En ese tiempo salía con Lena, una chica polaca muy agradable, inteligente, con un nivel académico sorprendente, de conversación afilada y, por si fuera poco, hermosa. En la intimidad, tampoco había quejas. Más de una vez había pensado en formar una familia con ella. Incluso bromeaba con que, si la llevaba a mi tierra, hasta el alcalde me entregaría las llaves de la ciudad por haber flechado a semejante hembrón.
Y sin embargo, ahí estaba yo, preguntándome por qué mi cabeza se desviaba hacia Fener.
Fener, no era hermosa, y estaba lejos de ser un hembrón, no tenía la delicadeza ni el aire elegante de Lena. Por el contrario, tenía un rostro duro, una mirada severa y un cuerpo esculpido por la disciplina más que por la genética. Aun así, cada vez que la veía moverse en el gimnasio, cada vez que se ataba el cabello en una cola de caballo con ese gesto automático y eficiente, algo en mi interior se retorcía de una manera que no entendía.

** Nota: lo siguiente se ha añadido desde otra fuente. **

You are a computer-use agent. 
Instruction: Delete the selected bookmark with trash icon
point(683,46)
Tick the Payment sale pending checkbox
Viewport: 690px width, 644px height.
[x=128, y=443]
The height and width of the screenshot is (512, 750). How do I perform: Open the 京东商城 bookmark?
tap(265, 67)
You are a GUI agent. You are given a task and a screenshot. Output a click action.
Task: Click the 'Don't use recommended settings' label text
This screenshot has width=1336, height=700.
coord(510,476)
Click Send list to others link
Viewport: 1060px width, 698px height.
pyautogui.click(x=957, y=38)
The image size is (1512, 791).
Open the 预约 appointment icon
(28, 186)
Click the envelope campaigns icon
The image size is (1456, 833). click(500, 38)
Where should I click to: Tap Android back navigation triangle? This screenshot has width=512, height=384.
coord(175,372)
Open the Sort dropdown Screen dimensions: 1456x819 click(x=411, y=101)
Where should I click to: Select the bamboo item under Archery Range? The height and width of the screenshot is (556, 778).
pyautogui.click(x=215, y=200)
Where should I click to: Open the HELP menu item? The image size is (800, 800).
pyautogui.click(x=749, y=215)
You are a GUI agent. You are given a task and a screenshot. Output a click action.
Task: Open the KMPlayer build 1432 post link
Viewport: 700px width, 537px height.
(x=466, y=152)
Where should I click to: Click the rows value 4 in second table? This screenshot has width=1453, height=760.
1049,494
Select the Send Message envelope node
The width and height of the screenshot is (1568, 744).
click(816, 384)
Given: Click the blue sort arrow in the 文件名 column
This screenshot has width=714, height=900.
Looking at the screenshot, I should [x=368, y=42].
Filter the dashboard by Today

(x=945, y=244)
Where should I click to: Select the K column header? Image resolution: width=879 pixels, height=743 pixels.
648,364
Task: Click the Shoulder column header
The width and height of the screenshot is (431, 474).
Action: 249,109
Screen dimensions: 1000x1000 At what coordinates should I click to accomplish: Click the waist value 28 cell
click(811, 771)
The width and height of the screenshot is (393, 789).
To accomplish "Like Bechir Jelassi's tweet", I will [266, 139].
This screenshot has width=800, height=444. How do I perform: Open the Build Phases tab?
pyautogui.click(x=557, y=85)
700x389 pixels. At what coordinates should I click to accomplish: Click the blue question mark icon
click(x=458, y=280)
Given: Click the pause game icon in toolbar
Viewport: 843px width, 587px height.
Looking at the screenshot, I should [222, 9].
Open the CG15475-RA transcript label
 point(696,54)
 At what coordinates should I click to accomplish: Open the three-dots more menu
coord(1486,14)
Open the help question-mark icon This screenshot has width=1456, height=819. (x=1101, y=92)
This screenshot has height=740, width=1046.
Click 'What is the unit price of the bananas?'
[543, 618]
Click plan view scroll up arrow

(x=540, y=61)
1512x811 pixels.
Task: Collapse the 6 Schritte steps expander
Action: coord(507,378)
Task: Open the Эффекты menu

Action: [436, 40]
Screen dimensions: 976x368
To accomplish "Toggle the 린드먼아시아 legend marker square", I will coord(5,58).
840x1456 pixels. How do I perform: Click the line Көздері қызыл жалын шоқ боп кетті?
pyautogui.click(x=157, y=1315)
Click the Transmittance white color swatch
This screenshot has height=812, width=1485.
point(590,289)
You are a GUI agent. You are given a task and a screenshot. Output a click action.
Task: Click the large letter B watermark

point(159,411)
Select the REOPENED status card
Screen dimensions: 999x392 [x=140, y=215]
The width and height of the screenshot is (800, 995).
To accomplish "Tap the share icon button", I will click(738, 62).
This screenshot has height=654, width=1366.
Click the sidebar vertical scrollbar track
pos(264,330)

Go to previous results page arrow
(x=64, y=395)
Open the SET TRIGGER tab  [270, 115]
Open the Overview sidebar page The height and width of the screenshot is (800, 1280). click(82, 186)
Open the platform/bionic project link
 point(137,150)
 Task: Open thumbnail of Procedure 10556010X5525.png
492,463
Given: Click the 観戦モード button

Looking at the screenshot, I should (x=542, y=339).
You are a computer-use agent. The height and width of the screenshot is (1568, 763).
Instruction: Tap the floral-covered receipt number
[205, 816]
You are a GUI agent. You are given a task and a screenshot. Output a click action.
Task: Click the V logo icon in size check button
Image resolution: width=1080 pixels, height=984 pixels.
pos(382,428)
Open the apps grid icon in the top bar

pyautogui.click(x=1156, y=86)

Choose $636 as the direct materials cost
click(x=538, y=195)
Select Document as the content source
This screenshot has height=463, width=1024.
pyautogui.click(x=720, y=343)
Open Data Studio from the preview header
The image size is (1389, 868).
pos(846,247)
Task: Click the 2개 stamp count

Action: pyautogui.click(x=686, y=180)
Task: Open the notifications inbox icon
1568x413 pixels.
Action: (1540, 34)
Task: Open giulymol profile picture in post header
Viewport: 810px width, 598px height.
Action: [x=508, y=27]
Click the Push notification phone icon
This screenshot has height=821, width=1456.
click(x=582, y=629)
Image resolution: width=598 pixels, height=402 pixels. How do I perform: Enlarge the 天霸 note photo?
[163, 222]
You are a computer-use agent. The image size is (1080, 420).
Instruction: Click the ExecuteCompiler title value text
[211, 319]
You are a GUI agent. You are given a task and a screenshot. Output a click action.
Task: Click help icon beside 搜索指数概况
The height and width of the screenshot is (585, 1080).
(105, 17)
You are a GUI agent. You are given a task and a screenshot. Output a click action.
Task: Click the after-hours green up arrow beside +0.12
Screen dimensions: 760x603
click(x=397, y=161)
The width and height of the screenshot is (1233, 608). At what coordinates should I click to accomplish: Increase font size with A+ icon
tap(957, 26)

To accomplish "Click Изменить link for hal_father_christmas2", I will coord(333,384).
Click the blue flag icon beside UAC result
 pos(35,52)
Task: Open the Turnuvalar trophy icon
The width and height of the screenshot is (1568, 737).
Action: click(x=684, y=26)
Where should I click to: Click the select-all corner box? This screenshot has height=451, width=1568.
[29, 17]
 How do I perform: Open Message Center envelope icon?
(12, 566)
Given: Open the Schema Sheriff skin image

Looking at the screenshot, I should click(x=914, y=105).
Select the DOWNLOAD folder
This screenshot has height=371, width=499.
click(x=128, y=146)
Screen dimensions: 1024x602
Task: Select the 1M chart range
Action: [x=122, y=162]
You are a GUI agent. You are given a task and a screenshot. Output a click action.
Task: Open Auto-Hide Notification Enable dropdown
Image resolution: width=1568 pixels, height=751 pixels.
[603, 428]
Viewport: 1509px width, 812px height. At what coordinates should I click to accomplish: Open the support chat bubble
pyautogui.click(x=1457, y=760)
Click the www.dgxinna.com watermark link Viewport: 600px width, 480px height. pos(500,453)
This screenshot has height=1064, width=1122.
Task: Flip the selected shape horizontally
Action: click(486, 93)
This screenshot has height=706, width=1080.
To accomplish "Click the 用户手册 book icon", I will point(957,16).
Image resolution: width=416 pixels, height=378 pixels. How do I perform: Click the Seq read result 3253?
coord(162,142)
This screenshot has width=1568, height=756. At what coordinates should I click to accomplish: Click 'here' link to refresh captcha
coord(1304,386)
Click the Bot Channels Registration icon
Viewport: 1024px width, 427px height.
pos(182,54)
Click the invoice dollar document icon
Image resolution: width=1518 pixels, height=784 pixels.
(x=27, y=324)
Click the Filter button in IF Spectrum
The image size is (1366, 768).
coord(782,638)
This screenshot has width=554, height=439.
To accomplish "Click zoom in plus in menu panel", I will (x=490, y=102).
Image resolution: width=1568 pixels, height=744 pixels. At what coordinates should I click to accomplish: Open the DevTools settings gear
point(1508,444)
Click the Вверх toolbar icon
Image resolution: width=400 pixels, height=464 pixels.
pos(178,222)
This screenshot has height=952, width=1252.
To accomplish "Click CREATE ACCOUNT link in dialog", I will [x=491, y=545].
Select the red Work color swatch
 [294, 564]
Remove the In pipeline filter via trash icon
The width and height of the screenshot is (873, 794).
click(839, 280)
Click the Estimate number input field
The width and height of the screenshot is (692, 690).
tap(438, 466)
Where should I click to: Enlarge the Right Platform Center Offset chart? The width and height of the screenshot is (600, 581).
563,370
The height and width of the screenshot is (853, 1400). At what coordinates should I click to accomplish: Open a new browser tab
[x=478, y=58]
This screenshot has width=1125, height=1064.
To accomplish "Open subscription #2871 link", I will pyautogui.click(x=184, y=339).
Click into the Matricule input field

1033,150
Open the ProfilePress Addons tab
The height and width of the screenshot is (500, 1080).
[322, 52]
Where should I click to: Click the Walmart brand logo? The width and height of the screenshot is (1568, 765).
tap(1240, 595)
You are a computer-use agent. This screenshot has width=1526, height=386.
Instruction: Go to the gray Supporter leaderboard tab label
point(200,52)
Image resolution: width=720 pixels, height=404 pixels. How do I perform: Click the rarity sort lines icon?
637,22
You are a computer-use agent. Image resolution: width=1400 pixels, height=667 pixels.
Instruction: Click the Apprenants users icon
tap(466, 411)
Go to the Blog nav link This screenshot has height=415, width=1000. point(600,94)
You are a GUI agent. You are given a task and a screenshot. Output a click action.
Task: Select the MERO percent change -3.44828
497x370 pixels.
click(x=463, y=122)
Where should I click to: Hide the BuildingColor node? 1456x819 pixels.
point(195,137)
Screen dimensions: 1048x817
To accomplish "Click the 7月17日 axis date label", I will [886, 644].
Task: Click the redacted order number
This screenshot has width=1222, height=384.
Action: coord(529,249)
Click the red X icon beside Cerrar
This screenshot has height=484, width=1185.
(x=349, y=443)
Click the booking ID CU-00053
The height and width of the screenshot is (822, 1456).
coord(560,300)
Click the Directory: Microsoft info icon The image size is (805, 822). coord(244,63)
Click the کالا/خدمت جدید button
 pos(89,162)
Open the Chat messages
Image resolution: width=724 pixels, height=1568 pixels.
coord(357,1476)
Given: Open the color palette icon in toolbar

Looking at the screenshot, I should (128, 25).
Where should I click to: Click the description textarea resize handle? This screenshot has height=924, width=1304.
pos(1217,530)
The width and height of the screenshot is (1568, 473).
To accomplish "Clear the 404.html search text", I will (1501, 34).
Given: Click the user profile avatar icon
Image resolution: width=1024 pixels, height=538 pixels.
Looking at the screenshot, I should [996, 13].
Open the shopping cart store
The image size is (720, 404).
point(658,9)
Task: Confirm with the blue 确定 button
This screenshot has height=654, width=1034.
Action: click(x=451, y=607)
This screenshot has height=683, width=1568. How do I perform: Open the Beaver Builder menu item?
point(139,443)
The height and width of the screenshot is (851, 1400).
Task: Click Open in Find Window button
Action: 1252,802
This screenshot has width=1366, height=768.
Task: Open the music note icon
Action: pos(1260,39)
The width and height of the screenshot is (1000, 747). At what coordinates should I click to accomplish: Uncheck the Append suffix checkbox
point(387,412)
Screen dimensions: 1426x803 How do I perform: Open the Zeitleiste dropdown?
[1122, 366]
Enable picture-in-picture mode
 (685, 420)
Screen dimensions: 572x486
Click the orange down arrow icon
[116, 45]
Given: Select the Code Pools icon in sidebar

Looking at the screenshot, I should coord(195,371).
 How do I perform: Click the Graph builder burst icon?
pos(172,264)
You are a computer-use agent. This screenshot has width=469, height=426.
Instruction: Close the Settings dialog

Lo peor era que a veces, cuando estaba cachando con Lena, era a Fener a quien veía en mi cabeza. Eso me inquietaba. Me hacía preguntarme qué pasaba por mi cabeza. Aunque, para ser honesto, siempre supe que mis valores éticos y morales eran, cuando menos, cuestionables, por no decir que mi moral no servía para nada.
Todo ese torbellino de emociones convergió en un instante, un día cualquiera, al final de una sesión de entrenamiento.
Nos quedamos solos en el gimnasio. Los niños jugaban a lo lejos, sin prestar atención, y la última tanda de viejitos ya se había marchado. Hacíamos un sparring ligero, más juego que pelea, lanzando golpes suaves, midiendo reflejos.
En un momento, lancé un directo con poca intención, pero Fener lo atrapó con su brazo y su cuerpo, dejando nuestros torsos casi pegados. Fue una fracción de segundo, pero suficiente para que la arrechura contenida en mi cuerpo se despierte en ese breve instante.
No dije nada. Ella tampoco. Sólo nos quedamos mirando como un par de huevones.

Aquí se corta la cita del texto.